Requirement:
Take each line of the material that includes "microphone" and copy it.

Records supplied:
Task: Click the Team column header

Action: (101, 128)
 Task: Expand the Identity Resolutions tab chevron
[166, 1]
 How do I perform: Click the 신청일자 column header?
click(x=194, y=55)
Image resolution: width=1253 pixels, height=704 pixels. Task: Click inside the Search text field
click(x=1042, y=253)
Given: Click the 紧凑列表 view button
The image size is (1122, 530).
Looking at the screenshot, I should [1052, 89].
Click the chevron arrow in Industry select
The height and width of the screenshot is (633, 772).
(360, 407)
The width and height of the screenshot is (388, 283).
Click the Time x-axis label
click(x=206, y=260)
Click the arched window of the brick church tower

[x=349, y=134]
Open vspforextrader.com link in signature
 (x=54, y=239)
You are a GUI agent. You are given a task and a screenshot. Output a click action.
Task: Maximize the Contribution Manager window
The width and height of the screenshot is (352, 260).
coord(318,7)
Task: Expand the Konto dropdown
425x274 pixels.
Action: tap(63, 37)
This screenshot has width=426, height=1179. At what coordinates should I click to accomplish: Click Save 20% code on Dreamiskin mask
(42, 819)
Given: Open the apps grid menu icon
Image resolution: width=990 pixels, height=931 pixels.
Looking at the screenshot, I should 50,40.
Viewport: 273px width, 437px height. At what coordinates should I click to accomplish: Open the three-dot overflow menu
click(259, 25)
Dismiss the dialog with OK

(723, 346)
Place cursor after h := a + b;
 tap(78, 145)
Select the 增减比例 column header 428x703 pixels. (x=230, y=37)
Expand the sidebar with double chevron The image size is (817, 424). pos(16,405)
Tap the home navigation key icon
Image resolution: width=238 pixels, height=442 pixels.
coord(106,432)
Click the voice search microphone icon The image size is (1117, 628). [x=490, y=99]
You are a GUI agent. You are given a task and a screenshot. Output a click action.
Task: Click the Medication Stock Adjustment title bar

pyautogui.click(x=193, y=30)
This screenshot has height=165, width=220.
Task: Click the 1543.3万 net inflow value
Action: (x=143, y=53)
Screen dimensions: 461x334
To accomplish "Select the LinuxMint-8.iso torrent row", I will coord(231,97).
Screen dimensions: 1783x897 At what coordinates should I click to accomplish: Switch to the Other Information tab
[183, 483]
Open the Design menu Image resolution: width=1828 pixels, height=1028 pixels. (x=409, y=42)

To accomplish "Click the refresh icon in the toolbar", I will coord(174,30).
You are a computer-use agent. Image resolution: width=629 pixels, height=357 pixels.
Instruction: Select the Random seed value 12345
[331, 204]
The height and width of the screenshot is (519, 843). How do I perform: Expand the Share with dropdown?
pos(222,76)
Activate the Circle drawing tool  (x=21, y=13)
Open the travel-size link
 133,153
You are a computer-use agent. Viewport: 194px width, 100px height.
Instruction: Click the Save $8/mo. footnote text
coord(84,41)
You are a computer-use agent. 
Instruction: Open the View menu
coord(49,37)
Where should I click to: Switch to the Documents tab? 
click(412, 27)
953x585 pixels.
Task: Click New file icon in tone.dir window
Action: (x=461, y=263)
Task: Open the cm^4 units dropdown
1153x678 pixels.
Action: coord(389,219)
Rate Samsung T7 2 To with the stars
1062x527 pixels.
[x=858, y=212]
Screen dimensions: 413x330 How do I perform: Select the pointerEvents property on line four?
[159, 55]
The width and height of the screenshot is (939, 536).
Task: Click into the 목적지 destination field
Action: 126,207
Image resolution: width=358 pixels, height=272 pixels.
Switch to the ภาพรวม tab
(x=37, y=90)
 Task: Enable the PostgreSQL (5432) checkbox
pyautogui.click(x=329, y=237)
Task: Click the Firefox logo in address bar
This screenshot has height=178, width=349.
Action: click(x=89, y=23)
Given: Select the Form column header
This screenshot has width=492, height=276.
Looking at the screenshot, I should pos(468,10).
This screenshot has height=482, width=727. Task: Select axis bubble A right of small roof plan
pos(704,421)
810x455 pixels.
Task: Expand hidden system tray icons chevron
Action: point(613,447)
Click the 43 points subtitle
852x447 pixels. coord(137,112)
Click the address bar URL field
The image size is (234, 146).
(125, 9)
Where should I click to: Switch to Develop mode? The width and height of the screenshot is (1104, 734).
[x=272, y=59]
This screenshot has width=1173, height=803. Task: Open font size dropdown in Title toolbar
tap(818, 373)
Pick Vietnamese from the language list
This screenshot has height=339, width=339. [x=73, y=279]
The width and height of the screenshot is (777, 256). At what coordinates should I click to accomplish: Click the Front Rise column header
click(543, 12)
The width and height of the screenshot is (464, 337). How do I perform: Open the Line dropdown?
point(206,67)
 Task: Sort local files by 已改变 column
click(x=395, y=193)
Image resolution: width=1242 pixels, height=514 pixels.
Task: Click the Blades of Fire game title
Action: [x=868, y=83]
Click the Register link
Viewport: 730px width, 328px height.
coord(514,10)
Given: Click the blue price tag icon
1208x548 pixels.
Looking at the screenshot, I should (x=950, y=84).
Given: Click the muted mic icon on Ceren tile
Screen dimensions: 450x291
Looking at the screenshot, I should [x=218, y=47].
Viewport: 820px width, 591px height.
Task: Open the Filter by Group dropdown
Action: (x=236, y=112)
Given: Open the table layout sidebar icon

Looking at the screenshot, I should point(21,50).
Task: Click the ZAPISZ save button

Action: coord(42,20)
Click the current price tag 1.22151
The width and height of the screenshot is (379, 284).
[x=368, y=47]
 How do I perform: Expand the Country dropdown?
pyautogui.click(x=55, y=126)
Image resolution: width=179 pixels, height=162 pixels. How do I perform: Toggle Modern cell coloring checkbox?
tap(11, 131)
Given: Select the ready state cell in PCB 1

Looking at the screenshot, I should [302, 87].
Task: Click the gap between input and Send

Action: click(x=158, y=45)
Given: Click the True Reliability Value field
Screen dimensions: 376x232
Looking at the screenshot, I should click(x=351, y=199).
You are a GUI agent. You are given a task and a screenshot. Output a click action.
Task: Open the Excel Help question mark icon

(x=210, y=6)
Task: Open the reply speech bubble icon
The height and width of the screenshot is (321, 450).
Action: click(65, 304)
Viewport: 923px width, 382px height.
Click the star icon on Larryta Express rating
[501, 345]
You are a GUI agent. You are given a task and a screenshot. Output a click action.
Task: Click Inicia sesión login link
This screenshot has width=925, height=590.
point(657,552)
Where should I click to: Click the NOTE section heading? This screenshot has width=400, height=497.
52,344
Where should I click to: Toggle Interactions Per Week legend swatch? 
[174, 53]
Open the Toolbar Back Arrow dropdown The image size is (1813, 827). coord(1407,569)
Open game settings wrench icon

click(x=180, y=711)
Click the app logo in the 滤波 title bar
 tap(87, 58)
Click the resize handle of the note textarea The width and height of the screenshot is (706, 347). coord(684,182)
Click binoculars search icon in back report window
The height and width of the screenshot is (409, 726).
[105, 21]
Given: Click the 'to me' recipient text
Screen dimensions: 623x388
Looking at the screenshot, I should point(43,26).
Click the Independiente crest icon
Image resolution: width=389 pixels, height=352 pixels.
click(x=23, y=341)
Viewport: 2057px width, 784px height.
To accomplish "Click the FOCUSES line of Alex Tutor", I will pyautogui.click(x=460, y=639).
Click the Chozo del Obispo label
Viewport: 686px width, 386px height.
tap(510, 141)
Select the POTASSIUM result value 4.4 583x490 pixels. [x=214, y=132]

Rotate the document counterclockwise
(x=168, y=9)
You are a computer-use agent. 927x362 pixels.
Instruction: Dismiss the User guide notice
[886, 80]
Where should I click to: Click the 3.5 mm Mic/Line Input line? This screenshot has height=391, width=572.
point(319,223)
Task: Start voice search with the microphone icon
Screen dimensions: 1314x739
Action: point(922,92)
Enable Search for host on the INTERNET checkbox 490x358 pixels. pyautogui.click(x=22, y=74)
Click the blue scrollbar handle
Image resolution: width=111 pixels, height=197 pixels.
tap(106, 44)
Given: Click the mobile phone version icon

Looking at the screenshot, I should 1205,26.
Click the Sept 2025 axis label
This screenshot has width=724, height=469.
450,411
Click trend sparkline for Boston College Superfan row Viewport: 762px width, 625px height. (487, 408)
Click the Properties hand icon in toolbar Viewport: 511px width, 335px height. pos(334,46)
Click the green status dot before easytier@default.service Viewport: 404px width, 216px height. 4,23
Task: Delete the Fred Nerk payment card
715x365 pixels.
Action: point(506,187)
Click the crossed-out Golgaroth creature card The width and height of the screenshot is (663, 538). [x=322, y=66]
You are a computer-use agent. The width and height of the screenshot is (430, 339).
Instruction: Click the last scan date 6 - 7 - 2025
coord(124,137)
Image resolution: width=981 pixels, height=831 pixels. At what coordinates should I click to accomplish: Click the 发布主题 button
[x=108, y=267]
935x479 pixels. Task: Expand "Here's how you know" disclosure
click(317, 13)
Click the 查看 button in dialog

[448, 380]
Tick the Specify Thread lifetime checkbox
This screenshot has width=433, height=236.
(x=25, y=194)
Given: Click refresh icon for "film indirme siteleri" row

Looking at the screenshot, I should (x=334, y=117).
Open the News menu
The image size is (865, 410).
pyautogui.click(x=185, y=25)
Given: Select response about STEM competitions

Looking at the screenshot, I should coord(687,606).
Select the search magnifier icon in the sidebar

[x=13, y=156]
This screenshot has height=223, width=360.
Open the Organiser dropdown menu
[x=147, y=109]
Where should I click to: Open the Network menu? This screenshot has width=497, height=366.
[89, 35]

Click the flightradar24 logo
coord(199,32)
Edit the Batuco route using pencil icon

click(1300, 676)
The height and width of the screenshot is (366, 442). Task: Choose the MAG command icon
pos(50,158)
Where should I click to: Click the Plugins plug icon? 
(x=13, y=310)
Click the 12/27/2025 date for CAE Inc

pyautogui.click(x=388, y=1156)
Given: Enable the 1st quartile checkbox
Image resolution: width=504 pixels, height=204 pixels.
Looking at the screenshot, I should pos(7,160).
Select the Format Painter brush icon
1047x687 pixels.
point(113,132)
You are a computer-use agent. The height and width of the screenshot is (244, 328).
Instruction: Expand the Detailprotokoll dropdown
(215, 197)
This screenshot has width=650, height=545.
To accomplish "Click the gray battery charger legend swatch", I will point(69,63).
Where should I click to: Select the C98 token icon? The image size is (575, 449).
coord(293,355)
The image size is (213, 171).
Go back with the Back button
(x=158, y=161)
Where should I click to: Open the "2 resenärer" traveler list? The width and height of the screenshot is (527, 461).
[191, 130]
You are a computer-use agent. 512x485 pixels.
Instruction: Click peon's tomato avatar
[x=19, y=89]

Answer section:
Click the voice search microphone icon The image size is (1117, 628). [x=490, y=99]
Task: Start voice search with the microphone icon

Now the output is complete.